*** Begin section ***

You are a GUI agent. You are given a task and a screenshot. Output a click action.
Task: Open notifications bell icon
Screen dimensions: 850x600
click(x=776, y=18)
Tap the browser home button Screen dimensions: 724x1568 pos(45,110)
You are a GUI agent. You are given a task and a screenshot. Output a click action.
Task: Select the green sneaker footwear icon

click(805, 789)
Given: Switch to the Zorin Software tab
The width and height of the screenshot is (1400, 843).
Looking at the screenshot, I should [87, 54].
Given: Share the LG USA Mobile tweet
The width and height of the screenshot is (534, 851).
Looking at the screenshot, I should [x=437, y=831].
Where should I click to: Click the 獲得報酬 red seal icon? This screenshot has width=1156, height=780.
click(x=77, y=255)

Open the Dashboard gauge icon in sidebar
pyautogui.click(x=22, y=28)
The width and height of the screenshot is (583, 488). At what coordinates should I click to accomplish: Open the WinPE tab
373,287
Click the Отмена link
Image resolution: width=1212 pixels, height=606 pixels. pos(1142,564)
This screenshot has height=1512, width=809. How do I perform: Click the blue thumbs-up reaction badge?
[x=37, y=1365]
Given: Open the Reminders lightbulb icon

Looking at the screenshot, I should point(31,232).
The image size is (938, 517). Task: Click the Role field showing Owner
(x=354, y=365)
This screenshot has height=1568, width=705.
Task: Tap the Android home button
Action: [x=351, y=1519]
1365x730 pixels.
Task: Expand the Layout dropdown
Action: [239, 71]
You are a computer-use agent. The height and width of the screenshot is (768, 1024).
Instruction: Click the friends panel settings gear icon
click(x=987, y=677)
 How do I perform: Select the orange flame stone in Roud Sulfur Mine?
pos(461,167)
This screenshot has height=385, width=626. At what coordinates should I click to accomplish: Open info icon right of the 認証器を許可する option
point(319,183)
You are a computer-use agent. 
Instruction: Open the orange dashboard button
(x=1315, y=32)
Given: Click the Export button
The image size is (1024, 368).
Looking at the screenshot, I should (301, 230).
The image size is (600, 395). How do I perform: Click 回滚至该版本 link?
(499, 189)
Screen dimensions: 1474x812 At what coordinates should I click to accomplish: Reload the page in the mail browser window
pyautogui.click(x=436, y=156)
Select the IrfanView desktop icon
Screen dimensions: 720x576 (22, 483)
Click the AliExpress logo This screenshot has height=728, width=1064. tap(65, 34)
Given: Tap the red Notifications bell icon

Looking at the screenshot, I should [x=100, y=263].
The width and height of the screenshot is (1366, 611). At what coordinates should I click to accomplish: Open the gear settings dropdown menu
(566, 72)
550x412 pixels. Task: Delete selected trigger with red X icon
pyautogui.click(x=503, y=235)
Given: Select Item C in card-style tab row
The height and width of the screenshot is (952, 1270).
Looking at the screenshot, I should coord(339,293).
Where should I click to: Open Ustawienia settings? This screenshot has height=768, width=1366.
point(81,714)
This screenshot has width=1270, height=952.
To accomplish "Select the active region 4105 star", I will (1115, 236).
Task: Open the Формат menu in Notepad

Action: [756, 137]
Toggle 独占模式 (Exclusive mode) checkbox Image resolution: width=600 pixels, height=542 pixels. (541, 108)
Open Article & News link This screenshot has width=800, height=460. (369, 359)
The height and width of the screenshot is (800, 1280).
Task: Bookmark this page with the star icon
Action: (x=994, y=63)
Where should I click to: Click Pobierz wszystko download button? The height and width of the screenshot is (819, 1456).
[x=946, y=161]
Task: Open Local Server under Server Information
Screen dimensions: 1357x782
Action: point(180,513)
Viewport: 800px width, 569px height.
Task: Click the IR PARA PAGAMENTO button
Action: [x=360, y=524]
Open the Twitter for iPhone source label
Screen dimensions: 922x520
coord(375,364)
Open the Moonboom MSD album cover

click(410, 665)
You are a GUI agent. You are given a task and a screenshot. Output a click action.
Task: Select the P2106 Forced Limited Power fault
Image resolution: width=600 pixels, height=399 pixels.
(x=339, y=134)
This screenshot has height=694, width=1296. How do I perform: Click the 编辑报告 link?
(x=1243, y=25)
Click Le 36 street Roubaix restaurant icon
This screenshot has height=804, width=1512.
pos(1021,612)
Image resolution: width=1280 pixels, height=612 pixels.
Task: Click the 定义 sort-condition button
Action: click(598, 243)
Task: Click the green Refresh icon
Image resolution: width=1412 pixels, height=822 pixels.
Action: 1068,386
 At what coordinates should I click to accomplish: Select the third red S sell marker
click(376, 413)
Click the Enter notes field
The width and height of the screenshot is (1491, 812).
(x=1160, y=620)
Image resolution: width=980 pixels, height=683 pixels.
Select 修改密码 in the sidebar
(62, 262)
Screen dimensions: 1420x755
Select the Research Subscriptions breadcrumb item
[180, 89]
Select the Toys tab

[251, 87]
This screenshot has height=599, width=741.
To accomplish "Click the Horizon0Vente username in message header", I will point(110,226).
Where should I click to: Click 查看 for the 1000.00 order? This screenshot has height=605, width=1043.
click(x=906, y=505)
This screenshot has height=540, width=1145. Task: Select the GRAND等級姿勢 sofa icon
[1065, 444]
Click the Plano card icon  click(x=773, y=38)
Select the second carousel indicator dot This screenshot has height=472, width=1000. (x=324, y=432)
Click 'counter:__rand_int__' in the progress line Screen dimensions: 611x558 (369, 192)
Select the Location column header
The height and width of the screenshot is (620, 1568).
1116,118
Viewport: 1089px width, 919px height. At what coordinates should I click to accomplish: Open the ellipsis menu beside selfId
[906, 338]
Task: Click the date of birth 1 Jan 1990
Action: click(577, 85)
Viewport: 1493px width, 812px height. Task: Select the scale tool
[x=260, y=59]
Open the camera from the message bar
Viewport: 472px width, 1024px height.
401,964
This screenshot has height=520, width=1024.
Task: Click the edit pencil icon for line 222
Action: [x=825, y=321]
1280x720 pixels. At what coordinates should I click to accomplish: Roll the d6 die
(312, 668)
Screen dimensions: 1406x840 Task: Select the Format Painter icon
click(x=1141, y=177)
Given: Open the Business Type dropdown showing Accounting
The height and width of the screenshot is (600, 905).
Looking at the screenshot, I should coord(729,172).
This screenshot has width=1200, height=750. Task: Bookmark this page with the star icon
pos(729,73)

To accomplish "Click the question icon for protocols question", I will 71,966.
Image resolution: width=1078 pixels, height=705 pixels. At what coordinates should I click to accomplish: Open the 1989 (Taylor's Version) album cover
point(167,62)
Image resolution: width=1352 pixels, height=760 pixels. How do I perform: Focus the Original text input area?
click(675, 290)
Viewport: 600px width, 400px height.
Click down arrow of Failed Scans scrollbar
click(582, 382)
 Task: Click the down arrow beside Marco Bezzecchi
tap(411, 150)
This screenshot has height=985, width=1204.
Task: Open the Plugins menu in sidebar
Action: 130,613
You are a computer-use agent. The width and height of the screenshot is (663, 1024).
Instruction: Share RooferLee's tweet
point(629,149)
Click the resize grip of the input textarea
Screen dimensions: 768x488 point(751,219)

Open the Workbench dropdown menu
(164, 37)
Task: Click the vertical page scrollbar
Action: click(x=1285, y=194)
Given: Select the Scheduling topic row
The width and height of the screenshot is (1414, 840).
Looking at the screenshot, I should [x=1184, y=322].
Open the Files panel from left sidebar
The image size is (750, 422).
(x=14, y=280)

*** End section ***

- **Your instructions**
Where the string "computer" appears in a line of the entries above, return that line.

- **Answer**
You are a computer-use agent. The height and width of the screenshot is (768, 1024).
You are a computer-use agent. 
You are a computer-use agent. The width and height of the screenshot is (663, 1024).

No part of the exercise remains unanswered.